=== Problem statement ===
Search the entries below for "Given", and copy each line where it appears.

◇ ◇ ◇ ◇

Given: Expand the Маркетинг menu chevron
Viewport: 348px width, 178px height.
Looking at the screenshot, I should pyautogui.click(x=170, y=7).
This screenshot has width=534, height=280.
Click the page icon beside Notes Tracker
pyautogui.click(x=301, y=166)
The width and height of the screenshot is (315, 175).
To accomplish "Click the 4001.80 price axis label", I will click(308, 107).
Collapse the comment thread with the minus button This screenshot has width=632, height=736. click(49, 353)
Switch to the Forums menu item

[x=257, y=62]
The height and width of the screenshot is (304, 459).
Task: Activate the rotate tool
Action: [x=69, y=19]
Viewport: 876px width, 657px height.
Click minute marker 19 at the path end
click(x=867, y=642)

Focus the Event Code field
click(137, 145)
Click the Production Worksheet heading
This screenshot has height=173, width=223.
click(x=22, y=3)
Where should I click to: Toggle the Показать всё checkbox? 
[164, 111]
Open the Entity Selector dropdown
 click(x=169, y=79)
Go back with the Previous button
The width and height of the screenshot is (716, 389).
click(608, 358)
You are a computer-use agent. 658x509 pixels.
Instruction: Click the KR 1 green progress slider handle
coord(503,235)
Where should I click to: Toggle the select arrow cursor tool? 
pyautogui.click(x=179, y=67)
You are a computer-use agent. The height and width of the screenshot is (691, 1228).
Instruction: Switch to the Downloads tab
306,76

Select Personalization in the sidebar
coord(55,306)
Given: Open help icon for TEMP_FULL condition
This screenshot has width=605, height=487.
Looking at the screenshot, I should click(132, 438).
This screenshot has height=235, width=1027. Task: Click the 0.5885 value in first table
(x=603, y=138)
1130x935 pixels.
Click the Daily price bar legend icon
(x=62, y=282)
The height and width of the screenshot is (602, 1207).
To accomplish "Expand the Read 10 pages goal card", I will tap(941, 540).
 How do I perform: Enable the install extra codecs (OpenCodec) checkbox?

◇ ◇ ◇ ◇

=== Reply to the exercise ===
Given: Expand the Маркетинг menu chevron
Given: Open help icon for TEMP_FULL condition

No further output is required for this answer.